Belfast, now the capital of Northern Ireland, was in Joyce’s day an industrial center that generally, partly because its population depended on its industry, opposed Home Rule. In Dubliners, the city appears in three stories: “Eveline,” “Clay,” and “Grace.” That the adolescence, maturity, and public life sections all reference Belfast, while the childhood section omits it, may be of some interest in terms of the political implications of the place as they would manifest in the psychology of the stories’ inhabitants. In other words, a young child would be most likely uninterested in, if not unaware of, the simmering anxieties associated with Belfast. But perhaps more importantly, with the exception of “The Sisters,” none of the childhood stories reference places outside of Dublin at all, and in “The Sisters,” the outside references pertain to the priest. The first-person child-as-narrator in the other two stories has very little concern for anyone or anywhere outside his own orbit.
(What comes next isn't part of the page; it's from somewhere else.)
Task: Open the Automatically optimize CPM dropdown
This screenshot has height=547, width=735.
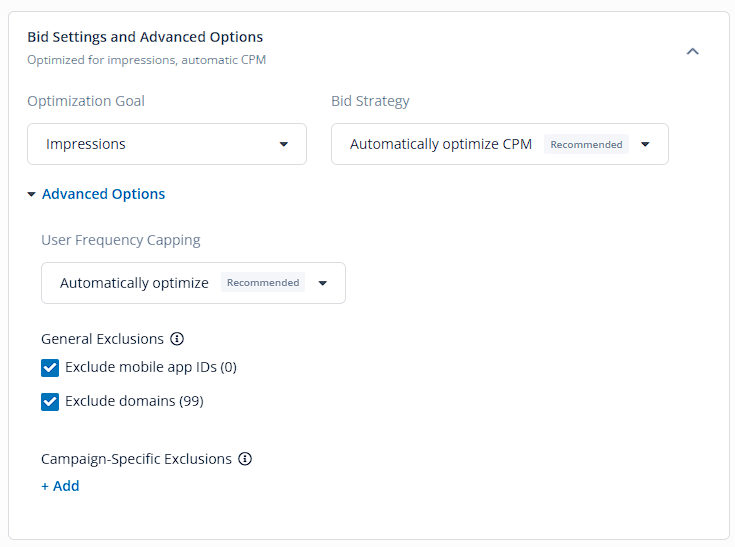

In “Eveline,” Belfast is the home of the man who had built the new houses on Eveline’s street: “One time there used to be a field there in which they used to play every evening with other people’s children. Then a man from Belfast bought the field and built houses in it — not like their little brown houses but bright brick houses with shining roofs” (36). The slick new houses built by the man from Belfast serve as a source of disrupted memory for Eveline, whose adolescence and approaching adulthood are already being colored by materialism fast overtaking the simple pleasures of playing in a field.
In “Clay,” Belfast is where Maria’s purse was purchased: “She took out her purse with the silver clasps and read again the words A Present from Belfast. She was very fond of that purse because Joe had brought it to her five years before when he and Alphy had gone to Belfast on a Whit-Monday trip” (100). Moving beyond Eveline’s vague association, Maria’s awareness of Belfast is as a commercial center and a place where one would go on Whit-Monday (the day after Pentecost, usually in May or June, observed as a public holiday in Ireland until 1973). For her, Balfast is thus a sentimental association with Joe, albeit one that sustains the materialism of Eveline’s association since it is both a money holder and a purchased gift.
“Grace” employs Belfast in connection to the Kernans’ success as parents: “Her two eldest sons were launched. One was in a draper’s shop in Glasgow and the other was clerk to a tea-merchant in Belfast” (156). Glasgow, known in the Victorian period as the “Second City of the British Empire,” not only rivaled Belfast in terms of industry and commerce but also carries political implications. If in the previous two stories Belfast only conveyed commercial connotations, here, set alongside Glasgow, the “Second City of the British Empire,” Belfast becomes a politically charged reference, controversial, perhaps, in Joyce’s use of it as a destination for successfully raised children.
Even though none of the stories attach Belfast explicitly to the political tensions of Ireland and the British Empire, the implications resonate–first at the level of rumor, then sentimental materialism, and finally commercial, vocational, and parental accomplishment.